Single by Annalisa

from the album Bye Bye
- Released: 20 April 2018
- Genre: Electropop
- Length: 2:56
- Label: Warner Music Italy
- Songwriters: Annalisa Scarrone; Daniele Lazzarin; Patrizio Simonini;
- Producer: Michele Canova

Annalisa singles chronology
| "Il mondo prima di te" (2018) | "Bye Bye" (2018) | "Un domani" (2018) |

Music video
- "Bye Bye" on YouTube

= Bye Bye (Annalisa song) =

"Bye Bye" is a song co-written and recorded by Italian singer Annalisa. It was released by Warner Music Italy on 20 April 2018 as the third single from her sixth studio album by the same name.

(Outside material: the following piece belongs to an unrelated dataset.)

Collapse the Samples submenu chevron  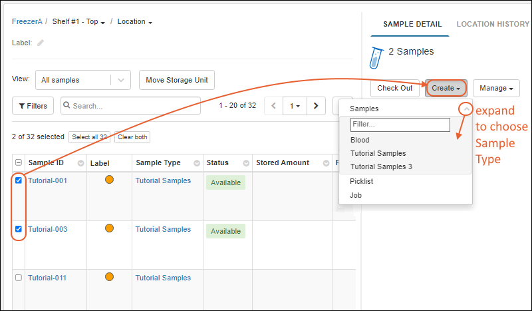(x=466, y=109)
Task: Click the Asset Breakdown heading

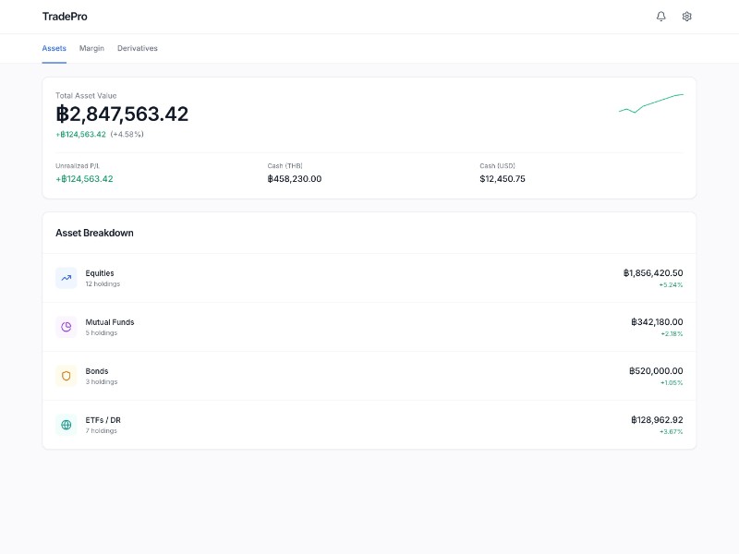Action: click(x=93, y=233)
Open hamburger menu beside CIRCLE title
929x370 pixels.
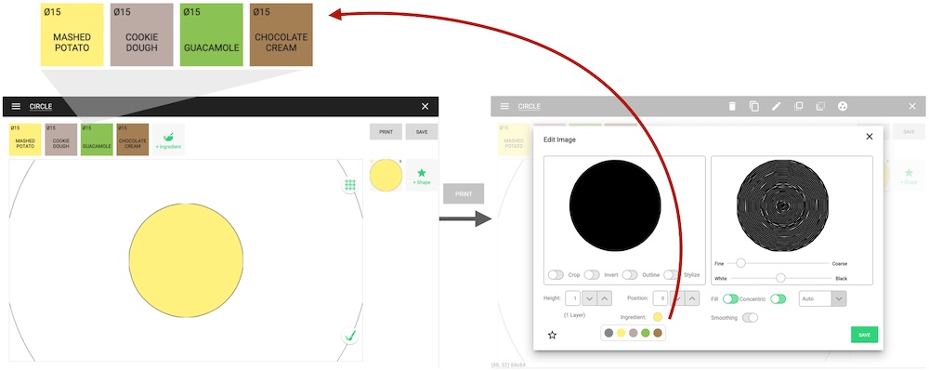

The song was written by Annalisa, Daniele Lazzarin and Patrizio Simonini, and produced by Michele Canova. It peaked at number 41 on the FIMI Singles Chart and was certified platinum in Italy.

==Music video==
The music video for "Bye Bye", directed by YouNuts!, was first released onto YouTube on the same day. It was shot in the Corviale district of Rome.

==Charts==

Chart performance for "Bye Bye"
| Chart (2018) | Peak position |
|---|---|
| Italy (FIMI) | 41 |

==Certifications==

| Region | Certification | Certified units/sales |
| Italy (FIMI) | Platinum | 50,000^{‡} |
^{‡} Sales+streaming figures based on certification alone.